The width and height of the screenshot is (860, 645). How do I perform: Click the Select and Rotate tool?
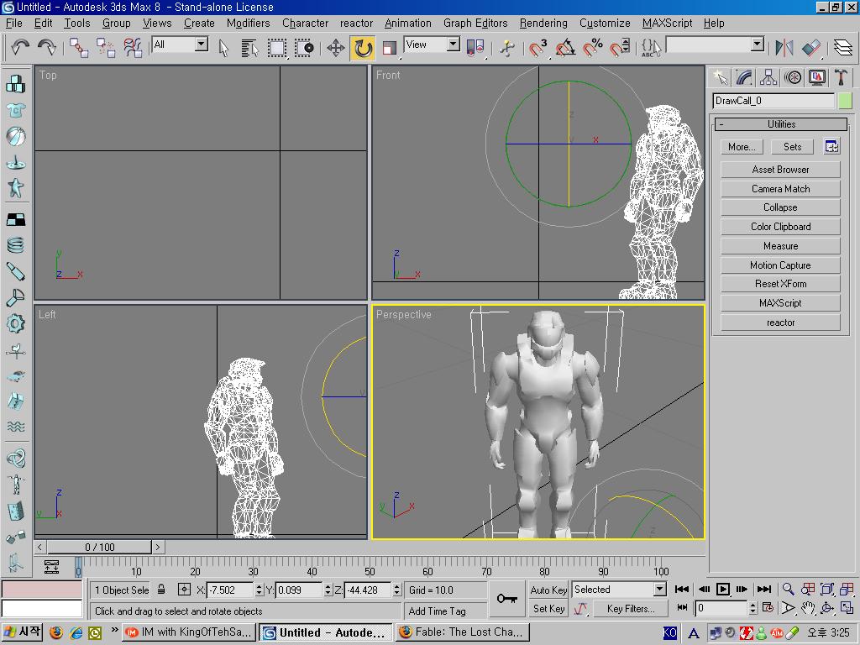point(363,48)
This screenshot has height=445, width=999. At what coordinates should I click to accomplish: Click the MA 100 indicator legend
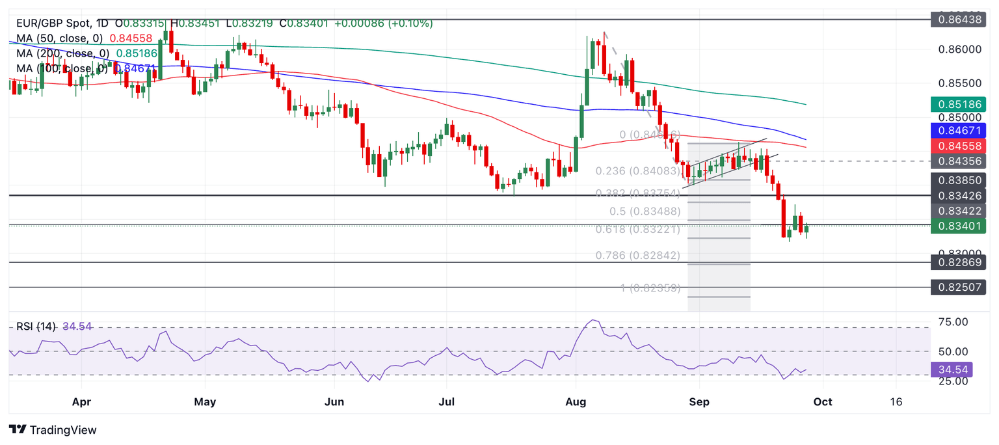coord(87,68)
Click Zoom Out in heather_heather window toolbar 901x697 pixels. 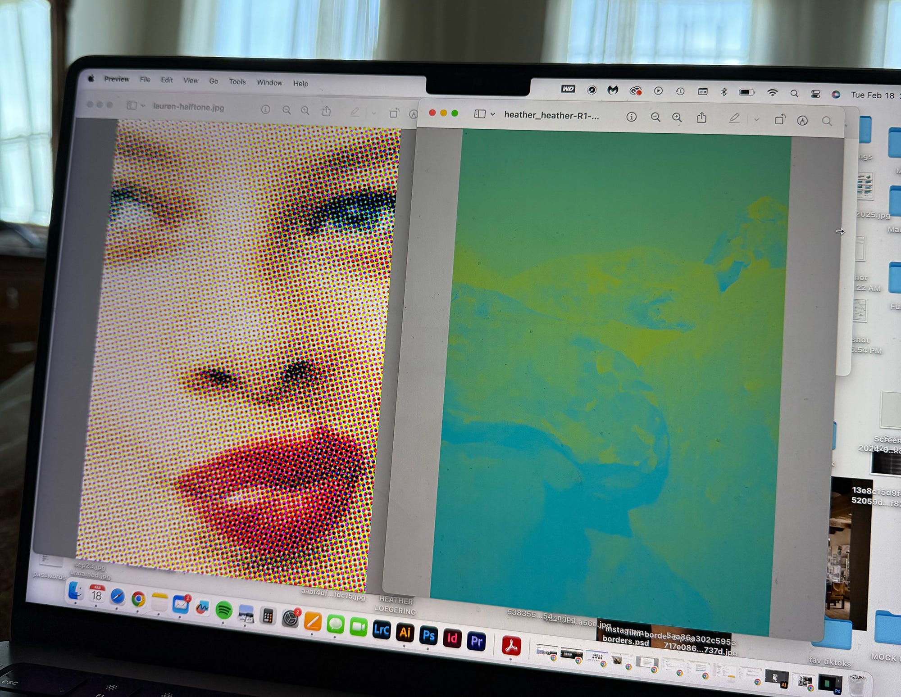point(655,118)
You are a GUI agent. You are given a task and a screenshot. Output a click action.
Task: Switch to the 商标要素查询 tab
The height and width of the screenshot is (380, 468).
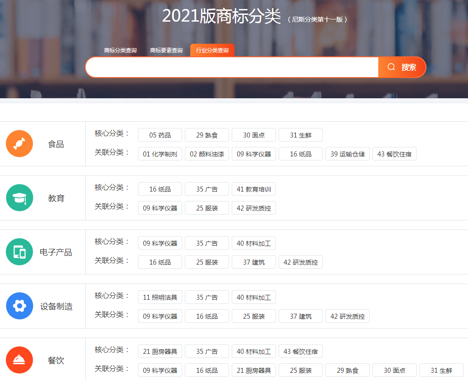point(166,50)
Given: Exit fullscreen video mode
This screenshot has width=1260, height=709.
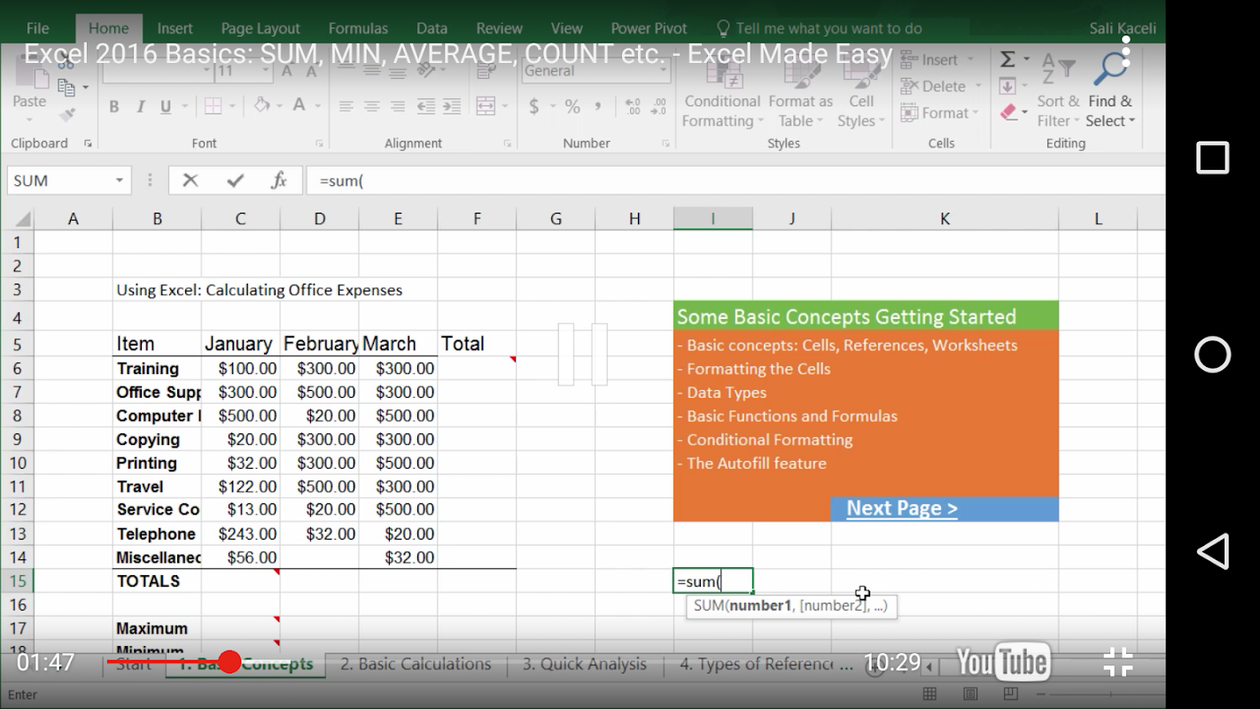Looking at the screenshot, I should click(1118, 662).
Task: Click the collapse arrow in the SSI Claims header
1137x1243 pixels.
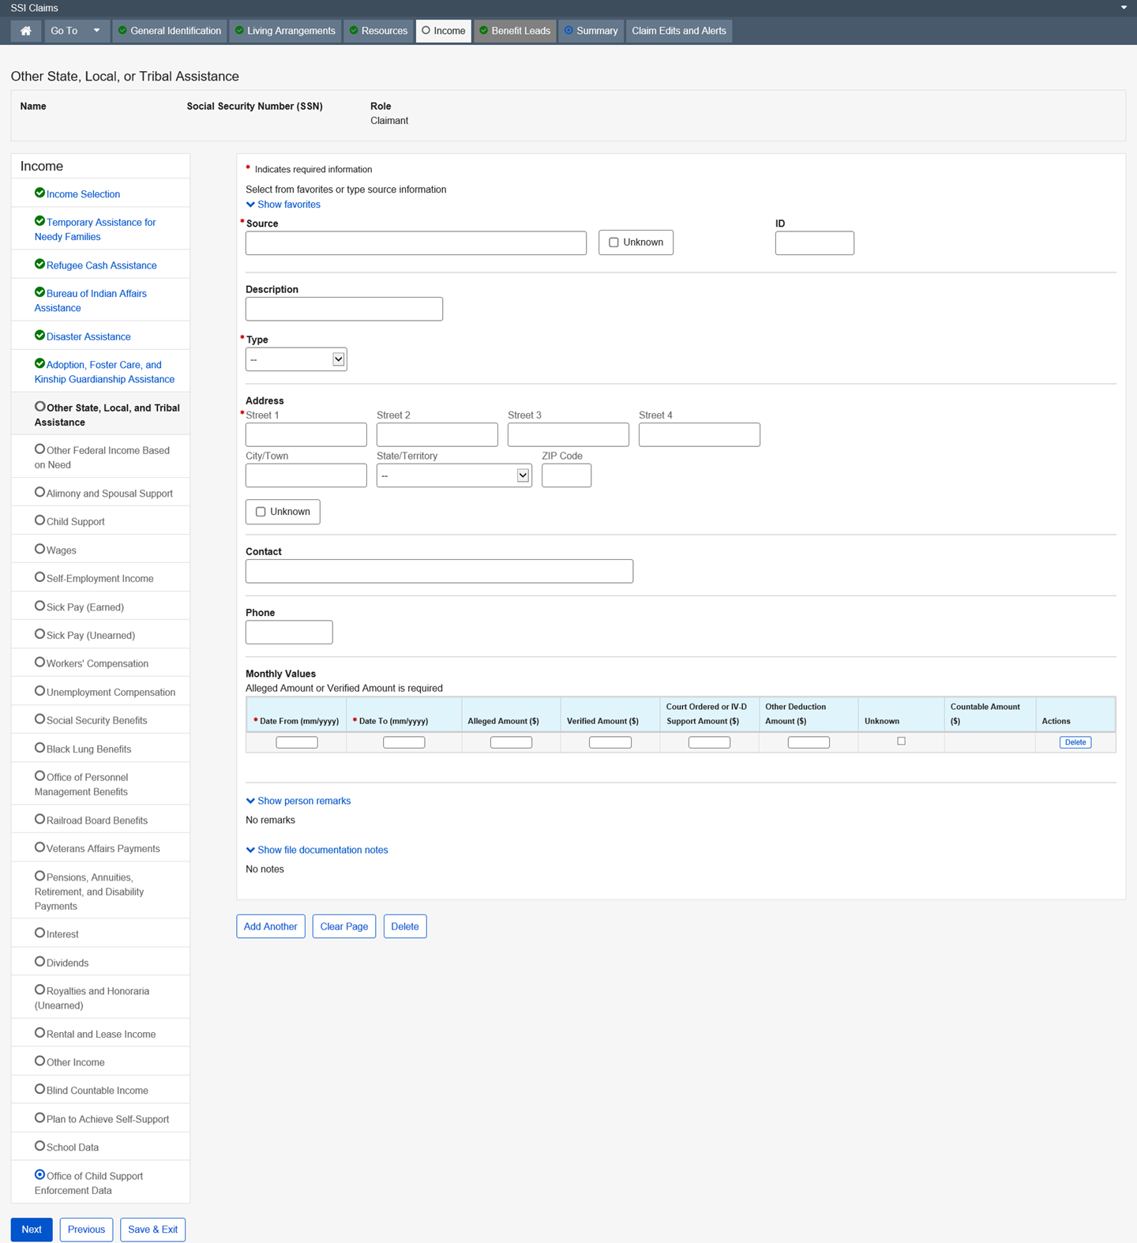Action: [x=1124, y=8]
--------------------------------------------------
| Task description |
Render the records as a Markdown table with the columns Row and Line text, beginning at the line that contains "You are a GUI" and ending with the last line of the records. Number the rows, skip blank lines, and leave the pictures out.

| Result |
| Row | Line text |
|---|---|
| 1 | You are a GUI agent. You are given a task and a screenshot. Output a click action. |
| 2 | Task: Switch to the 商标要素查询 tab |
| 3 | The height and width of the screenshot is (380, 468). |
| 4 | point(166,50) |
| 5 | Given: Exit fullscreen video mode |
| 6 | This screenshot has width=1260, height=709. |
| 7 | Looking at the screenshot, I should click(1118, 662). |
| 8 | Task: Click the collapse arrow in the SSI Claims header |
| 9 | 1137x1243 pixels. |
| 10 | Action: [x=1124, y=8] |